Getting Real About Resales

2019-04-03T15:48:20+00:00April 3rd, 2019|Tags: , , , , , |

Getting Real About Resales

by Diana Capirano
Certified Franchise Consultant

As a specialist in franchise resales, I’ll go on record saying that you’re as likely to find a flawless resale as hit a mega-lotto jackpot. But people continue to search for the diamond in the rough. “I’m looking for a business with a motivated seller, with low investment/high return, excellent cash flow (mid-six digits), and seller financing.” Sound familiar? Newsflash: EVERYONE is looking for the same thing. Lightheartedly I respond, “Wow! That sounds great. I’ll take 10!”

Many resales fall into the distressed category, something like buying a house with good bones but needing work and TLC. Premium resales may never even hit the open market because they sell internally (within the franchise system) or to personal/professional referral networks. Most great resales that hit the web portals come and go very quickly.

Some business seekers who concentrate only on existing entities can search web portals as a full-time job for years, logging countless hours, only to get beat out and then feel beat up. I’m not saying this to discourage you from looking for resales, but to caution you to be realistic and consider using a reputable resale consultant who can inventively search for them and then help navigate and vet the opportunities (Part 2 of this article in next month’s issue).

Three Major Considerations

  1. Investment level: First, determine a comfortable investment level, the necessary profitability, and a desirable industry. Please understand that you will probably not get high cash flow from a low investment. Also, be aware that businesses with great value potential could fail to qualify for Small Business Administration (SBA) or other traditional loans, so have a backup plan for financing if you can’t pay cash. Additional sources of income, such as a spouse’s paycheck, rental property, etc., may help you qualify for a loan.
  2. Owner benefit: If you’re looking to replace income immediately, what’s the target amount? Remember that you’ll have to fund the sale and need more time and capital injection so this “benefit” number will change.
  3. Desired industry: What are the requirements of the business model? Can you be an owner-operator if the franchisor mandates it?
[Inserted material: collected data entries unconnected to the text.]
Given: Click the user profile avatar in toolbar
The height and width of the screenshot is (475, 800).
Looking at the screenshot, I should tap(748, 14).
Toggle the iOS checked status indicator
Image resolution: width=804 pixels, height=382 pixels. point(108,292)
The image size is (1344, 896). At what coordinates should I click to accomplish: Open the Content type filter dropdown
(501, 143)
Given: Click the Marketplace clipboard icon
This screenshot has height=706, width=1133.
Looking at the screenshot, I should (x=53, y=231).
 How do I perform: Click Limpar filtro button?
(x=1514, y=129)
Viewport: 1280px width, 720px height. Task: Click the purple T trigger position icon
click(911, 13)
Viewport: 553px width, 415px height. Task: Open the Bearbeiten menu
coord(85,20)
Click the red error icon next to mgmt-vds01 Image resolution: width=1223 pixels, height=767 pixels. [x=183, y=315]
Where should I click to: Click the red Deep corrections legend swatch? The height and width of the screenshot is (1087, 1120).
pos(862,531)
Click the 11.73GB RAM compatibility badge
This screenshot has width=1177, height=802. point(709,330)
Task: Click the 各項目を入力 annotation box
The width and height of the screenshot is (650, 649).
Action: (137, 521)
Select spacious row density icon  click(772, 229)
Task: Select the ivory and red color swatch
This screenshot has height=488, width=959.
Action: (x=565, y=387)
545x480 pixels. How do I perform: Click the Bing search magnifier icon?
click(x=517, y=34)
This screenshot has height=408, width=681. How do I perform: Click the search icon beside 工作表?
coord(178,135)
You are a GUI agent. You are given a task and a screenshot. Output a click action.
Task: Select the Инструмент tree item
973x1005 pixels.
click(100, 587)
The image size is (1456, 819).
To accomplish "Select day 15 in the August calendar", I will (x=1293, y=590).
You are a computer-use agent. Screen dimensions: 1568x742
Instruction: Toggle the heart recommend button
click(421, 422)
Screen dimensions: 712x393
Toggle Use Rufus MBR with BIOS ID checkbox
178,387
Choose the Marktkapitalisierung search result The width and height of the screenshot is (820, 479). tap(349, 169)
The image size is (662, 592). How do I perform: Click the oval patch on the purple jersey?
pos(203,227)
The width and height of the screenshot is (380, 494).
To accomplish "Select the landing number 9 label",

And don’t discount the fact that you should like what you’ll be doing. If it’s just a passive investment, you still need to get connected with growing the business.

Resale vs. Start-Up

A resale may be a good fit if you:

  • Like to improve things and consider yourself a fixer who thrives on challenges.
  • Are adept at problem-solving and at adapting when the unexpected happens.
  • Don’t make a practice of blaming others.
  • Want to buy low and sell high, assuming you’re putting in the sweat equity to grow it.
  • Don’t mind—in some cases—overpaying for the foundation, good will, your opportunity value, or the extra work needed to right the ship.
  • Have the financial bandwidth for an additional cash injection (operating capital) and don’t need to finance with a traditional loan such as one from the SBA.
  • Have the time and wherewithal to complete granular due diligence and go the long haul.

A start-up may be better if you:

  • Don’t want to inherit others’ problems or put in the time required to right the ship.
  • Enjoy developing things from scratch.
  • Need to fund with a loan.
  • Feel there is better opportunity in an open franchise area.
  • Have other sources of income or enough for living expenses while you ramp up.
  • Are not prepared to do a deep dive into due diligence before investing.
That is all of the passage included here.